Chapter 51 · The First Spirit Field
The ornamental garden inside City Hall’s inner courtyard no longer resembled a garden.
At dawn, twenty gardeners and two Spirit-botanists had stripped the turf, overturned the soil, and sown the first Moonshadow Wheat seeds. By afternoon, a black field stretched thirty meters by fifteen—earth damp and warm beneath sunlight, as though already waiting.
At 2:15, YiChen arrived under escort.
Around the field stood the city’s core leaders: Mayor Carter, the Emergency Chief, the Agriculture Commissioner, even a bishop of the Church of Radiant Grace. No one spoke. Every gaze was fixed on the soil, silence drawn taut as a bowstring.
YiChen stepped into the center. Lowered himself cross-legged. Pressed one palm against the ground.
And exhaled.
Spirit Force seeped outward. Not like a blade cleaving, but like rain—soft, steady, soaking into earth.
The ground shivered. A ripple passed beneath his hand—then, green pierced black.
Shoots unfurled. Roots spread like crystal threads. Stalks rose, joints bursting, leaves unfolding toward the sun. Heads swelled heavy with grain, each glowing silver-blue.
In minutes, a field of wheat swayed like a sea of stars.

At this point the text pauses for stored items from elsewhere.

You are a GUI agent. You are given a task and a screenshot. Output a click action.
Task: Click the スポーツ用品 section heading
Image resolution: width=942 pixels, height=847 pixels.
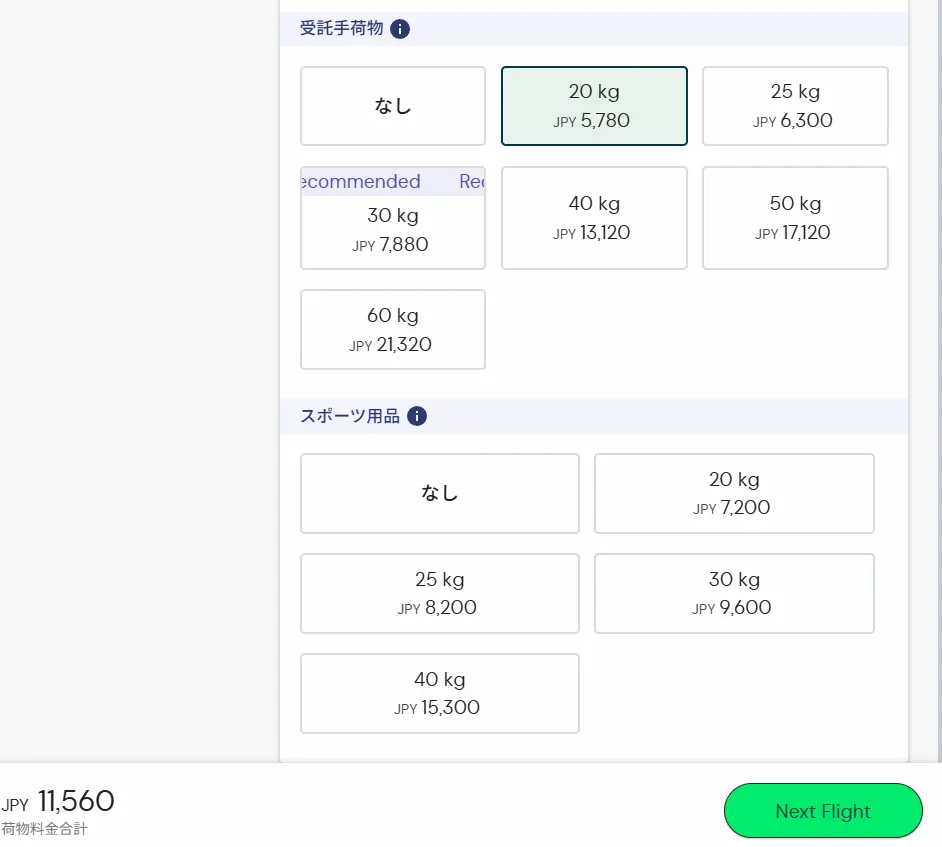tap(350, 416)
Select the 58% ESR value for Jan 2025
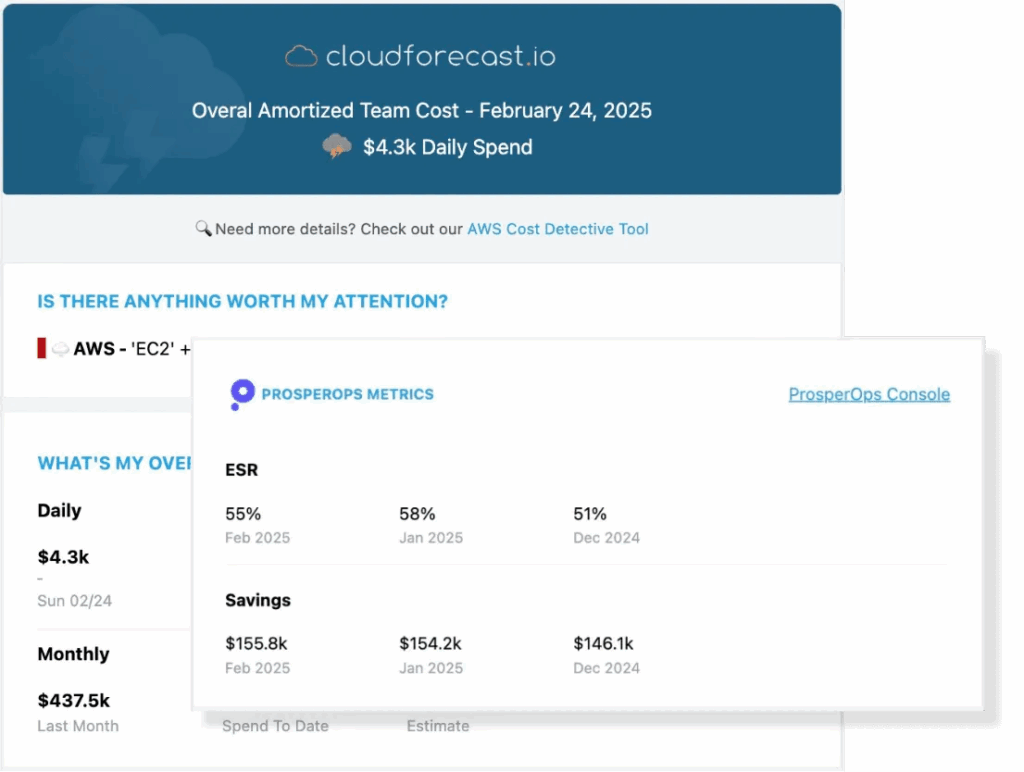Screen dimensions: 1024x772 tap(417, 514)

The miracle lasted twenty minutes.
When the last stalk bent under its crescent grains, YiChen’s face was white as bone. Sweat drenched his collar, breath ragged, as though warmth itself had been siphoned from his marrow.
For a heartbeat—absolute silence.
“…A miracle.” Someone whispered.
Then the dam broke. Officials erupted—acreage, irrigation, fertilizer reserves, allocation timetables—each voice frantic. The Patriarch did not join them. He only bowed his head, gaze trembling with reverence no longer meant for man to man.
YiChen rose slowly, legs unsteady. Mark caught his arm, voice low and steady. "Can you keep going? You're spent."
Zhang Han pressed water to his lips, brushing damp hair from his brow. “You’re burning up. Sit.”
ChengYu hugged the little pink rabbit-beast tight, silent, eyes wide. His silence spoke louder than words.
YiChen managed a faint smile. “I’m fine. Just tired.”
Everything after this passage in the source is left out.